The presentation of the Poet and his works

Mohammed Bennis is a Moroccan poet and one of the most prominent writers of modern Arabic poetry. Since the 1970s, he has enjoyed a particular status within Arab culture. Muhsin J al-Musawi states that “Bennis’ articulations tend to validate his poetry in the first place, to encapsulate the overlapping and contestation of genres in a dialectic, that takes into account power politics whose tropes are special. As a discursive threshold between Arab East and the Moroccan West, tradition and modernity, and also a site of contestation and configuration, Muhammad Bennis’ self-justifications may reveal another poetic predilection, too.”

Bennis attended Quranic School, joining a public primary school in 1958 at the age of ten. He became interested in literature from an early age, particularly lyric poetry.

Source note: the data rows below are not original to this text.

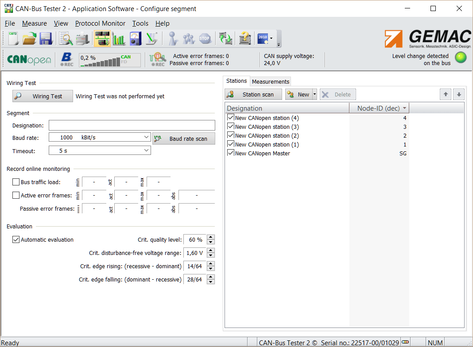Save using the floppy disk icon

pos(46,39)
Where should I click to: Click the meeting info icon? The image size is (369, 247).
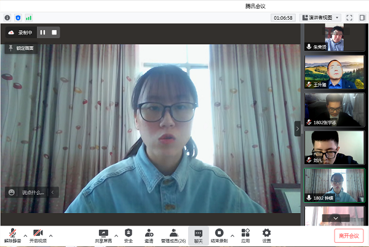(7, 18)
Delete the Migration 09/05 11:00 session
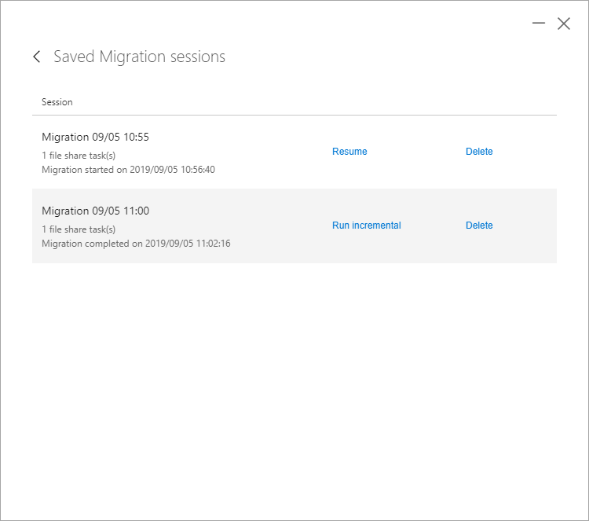This screenshot has height=521, width=589. tap(479, 226)
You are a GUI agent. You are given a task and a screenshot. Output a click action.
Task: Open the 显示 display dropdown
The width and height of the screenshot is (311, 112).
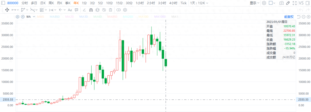pos(255,3)
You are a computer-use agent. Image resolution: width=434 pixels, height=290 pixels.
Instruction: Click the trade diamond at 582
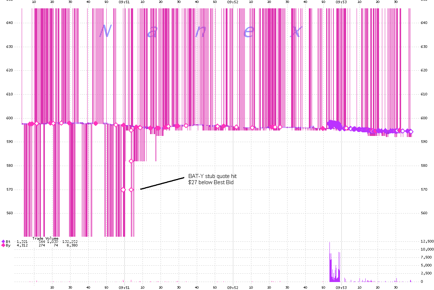(x=131, y=161)
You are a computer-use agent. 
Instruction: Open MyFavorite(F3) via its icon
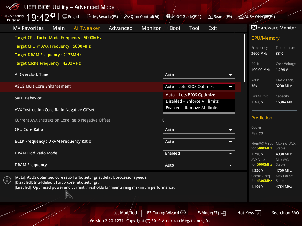click(x=90, y=16)
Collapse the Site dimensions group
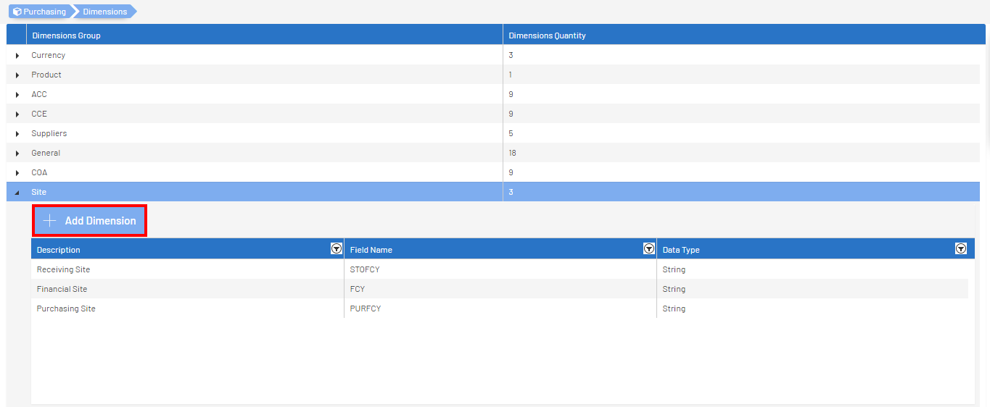Image resolution: width=990 pixels, height=407 pixels. 17,193
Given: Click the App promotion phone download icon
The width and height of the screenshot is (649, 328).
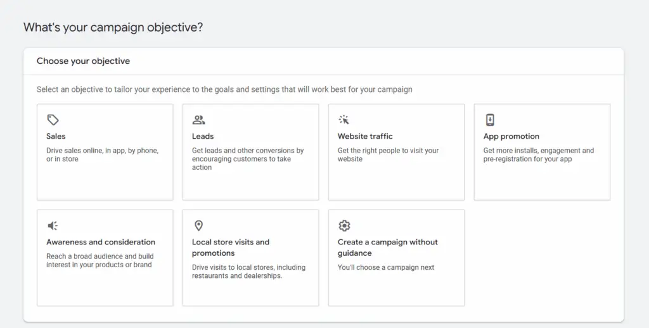Looking at the screenshot, I should pyautogui.click(x=490, y=120).
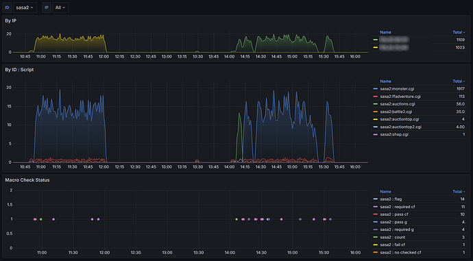Click the Name header in By IP legend
Viewport: 473px width, 261px height.
(385, 32)
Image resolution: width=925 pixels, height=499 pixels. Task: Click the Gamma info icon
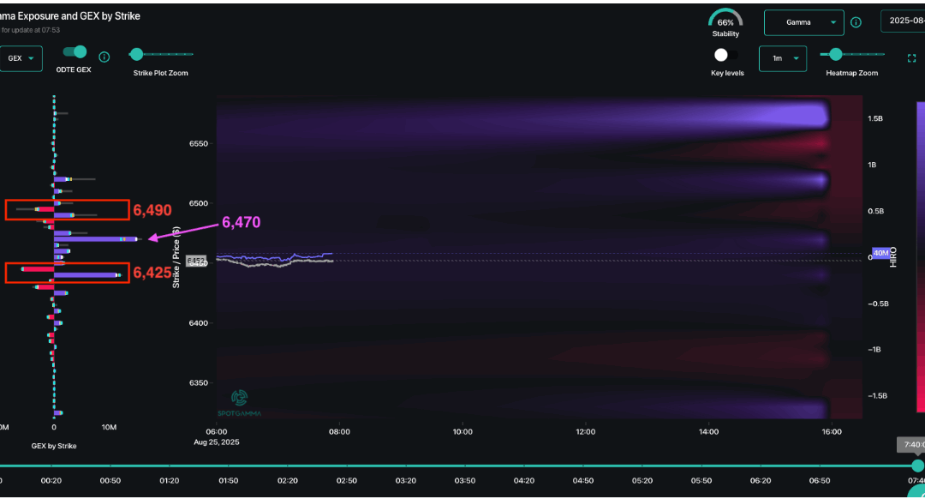[856, 22]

He pursued his university studies in literature at the Faculty of Letters and Human Sciences, Dhar Mehraz, Fez, from where he graduated as a Bachelor of Arts in Arabic literature in 1972. At the Faculty of Letters and Human Sciences of the Mohammed V-Agdal University, Rabat, Bennis defended his PhD thesis, supervised by Abdelkebir Khatibi, on the Phenomenon of Contemporary Poetry in Morocco in 1978. In 1988, at the same faculty, he defended a second doctoral thesis, supervised by Jamel-Eddine Bencheikh, on Modern Arabic poetry, structures, and mutations.

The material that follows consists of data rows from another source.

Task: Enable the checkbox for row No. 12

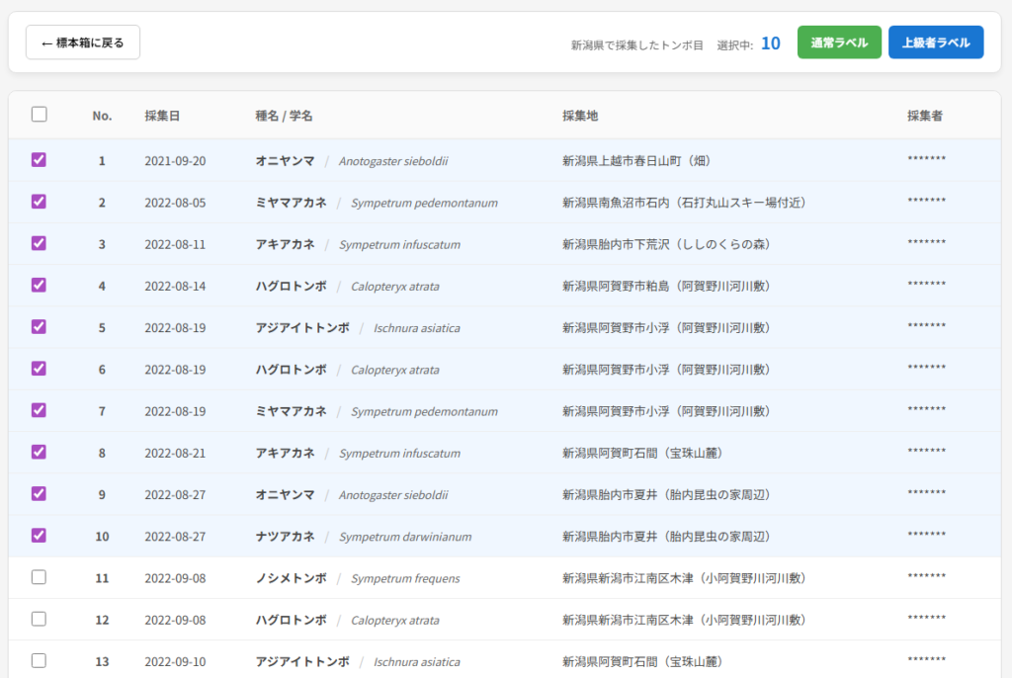Action: pos(40,619)
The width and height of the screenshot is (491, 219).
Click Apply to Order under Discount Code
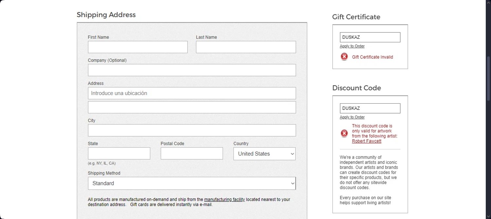[352, 117]
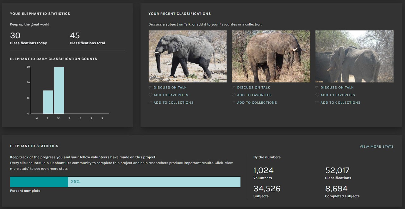The image size is (405, 209).
Task: Open the third elephant herd thumbnail
Action: (354, 56)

Bennis published his first poems in 1968 in Al Alam newspaper in Rabat. In 1969, he sent his poems to the poet Adonis, who published them in the 9th issue of the Mawaqif poetry magazine. Ma Qabla al-Kalam (Before Words), Bennis’ first collection of poems, was published in 1969.

He settled in Mohammedia in 1972 where he taught Arabic language. Since 1980, he has been professor of modern Arabic poetry at the Faculty of Letters and Human Sciences of Rabat’s Mohammed V-Agdal University. He has retired since 1 September 2016, after 44 years of teaching. He has since devoted himself to writing.